Rationale for reliability incl. deficiencies:

other: The method is similar to accepted test guidelines. The purity of the substance is unknown. Compliance with GLP was not mentioned.

Data source

Materials and methods

GLP compliance:

not specified

Test type:

standard acute method

Limit test:

no

Test material

Test animals

Species:

rat

Strain:

Wistar

Sex:

female

Details on test animals or test system and environmental conditions:

TEST ANIMALS
- Source: Stamm Wistar TNO W 74, Züchter: Winkelmann, Borchen
- Age at study initiation: 14 weeks
- Weight at study initiation: 155 g
- Fasting period before study: data not available
- Housing: 5 animals per cage
- Diet : ad libitum
- Water : ad libitum
- Acclimation period: data not available


ENVIRONMENTAL CONDITIONS
- Temperature (°C): 22 +/- 1.5
- Humidity (%): 60 +/- 5
- Air changes (per hr): data not available
- Photoperiod : 12 hrs dark / 12 hrs light


IN-LIFE DATES: data not available

Administration / exposure

Route of administration:

oral: gavage

Vehicle:

other: lutrol

Details on oral exposure:

VEHICLE
- Concentration in vehicle: data not available
- Amount of vehicle (if gavage): data not available
- Justification for choice of vehicle: data not available
- Lot/batch no. (if required): data not available
- Purity: data not available


MAXIMUM DOSE VOLUME APPLIED: 20 ml/kg

Doses:

500, 100, 70, 50 and 10 mg/kg

No. of animals per sex per dose:

10 females per dose

Control animals:

not specified

Details on study design:

- Duration of observation period following administration: 14 days
- Frequency of observations and weighing: two-fold per day (one-fold per Week-end)
- Necropsy of survivors performed: yes
- Other examinations performed: clinical signs, body weight

Statistics:

no data

Results and discussion

Preliminary study:

No preliminary study was performed.

Mortality:

Mortality was observed at 50 mg/kg (1/10), 70 mg/kg (5/10), 100 mg/kg (8/10) and 500 mg/kg (10/10)

Clinical signs:

other: Bad general appearance, sedation and loss of body weight.

Gross pathology:

At necropsy, no macroscopically visible changes were detected.

Other findings:

no data

Any other information on results incl. tables

Table 1: Number of animals dead and day or time range within mortality occured

Dose (mg/kg bw)	Mortality (# dead/total)			Day or time range of deaths (days)
	female
500	10/10			(1 -2)
100	8/10			(3 -10)
70	5/10			(1 -4)
50	1/10			(3)
10	0/10			-

Applicant's summary and conclusion

Interpretation of results:

toxic

Remarks:

Migrated information Criteria used for interpretation of results: EU

Conclusions:

The test substance is considered as toxic according to EU criteria and is classified in Category 3 according to the EU-GHS

Executive summary:

In an acute oral toxicity study (Bayer 1981, unpublished report), groups of 14 weeks old wistar female rats (10 females per group) were given a single oral dose of pure 2,4 -toluylene diamine in lustrol at doses of 500, 100, 70, 50 and 10 mg/kg bw and observed for 14 days.

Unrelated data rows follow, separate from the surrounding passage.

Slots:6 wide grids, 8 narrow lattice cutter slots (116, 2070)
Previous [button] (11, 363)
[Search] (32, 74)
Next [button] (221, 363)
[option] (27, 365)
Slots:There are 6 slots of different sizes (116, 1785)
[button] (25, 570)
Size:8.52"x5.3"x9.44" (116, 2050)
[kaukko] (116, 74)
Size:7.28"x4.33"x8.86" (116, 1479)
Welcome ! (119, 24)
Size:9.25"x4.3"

A dose of 10 mg/kg did not cause mortalities or clinical signs in this test. 1/10 female rats died after application of 50 mg/kg at day 3; 5/10 died after application of 70 mg/kg within 4 days; 8/10 did after 100 mg/kg and 10/10 after application of 500 mg/kg. Clinical signs observed included bad general appearance, diuresis and loss of body weight. At necropsy, no macroscopically visible changes were detected. In this test similar to current OECD guidelines, an oral LD50 value of 73 mg/kg bw was determined for female rats. Therefore, 2,4 -toluylene diamine is considered as toxic according to EU criteria and is classified in Category 3 according to the EU-GHS.